Only the lines from the one containing "Instruction: Open the" through the last line of the material should be copied, exactly as written and without pictures.

╭─ Records supplied

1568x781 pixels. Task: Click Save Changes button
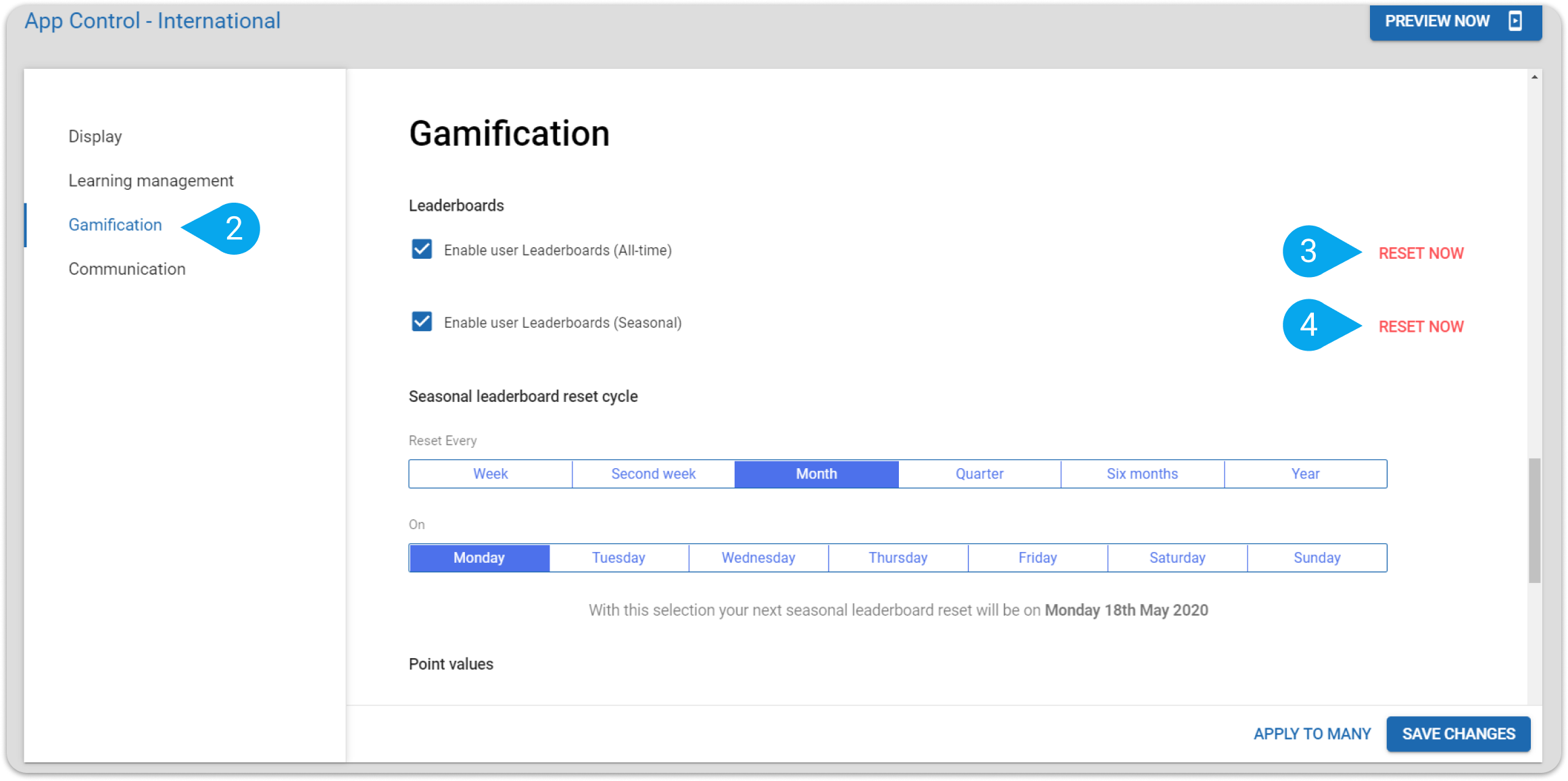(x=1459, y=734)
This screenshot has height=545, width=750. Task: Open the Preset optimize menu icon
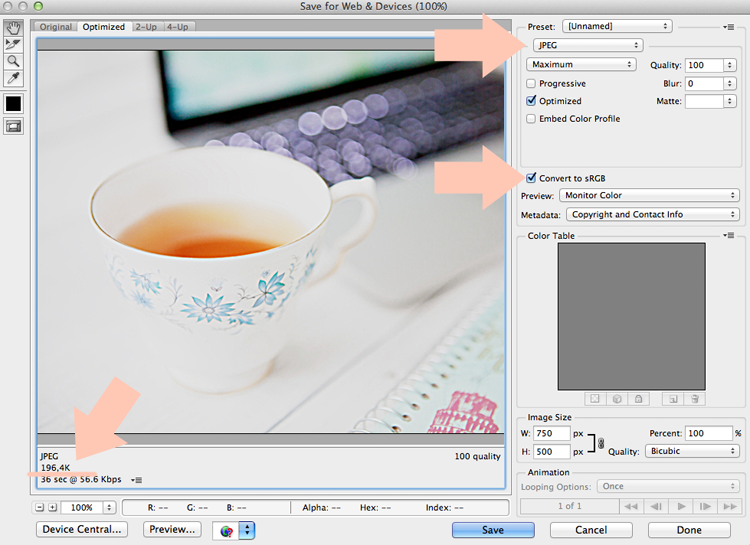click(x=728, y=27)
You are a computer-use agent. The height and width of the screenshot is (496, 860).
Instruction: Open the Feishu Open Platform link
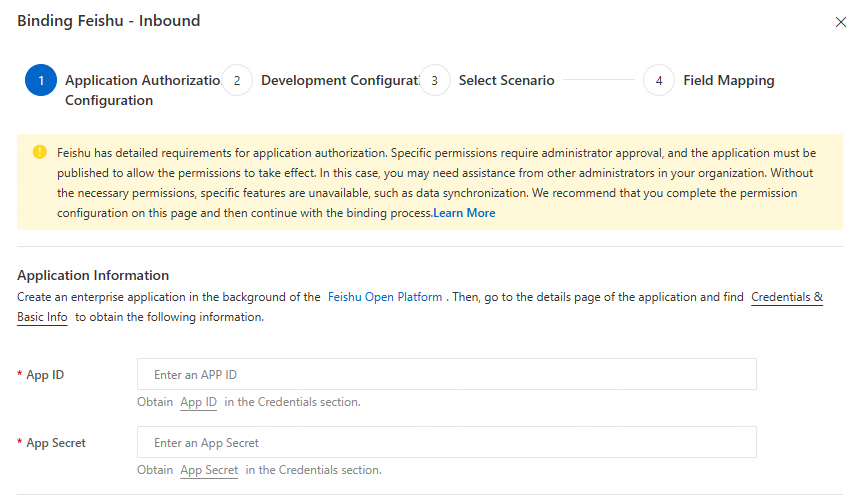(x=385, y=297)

╰─

▶ **The answer**
Instruction: Open the Feishu Open Platform link
(x=385, y=297)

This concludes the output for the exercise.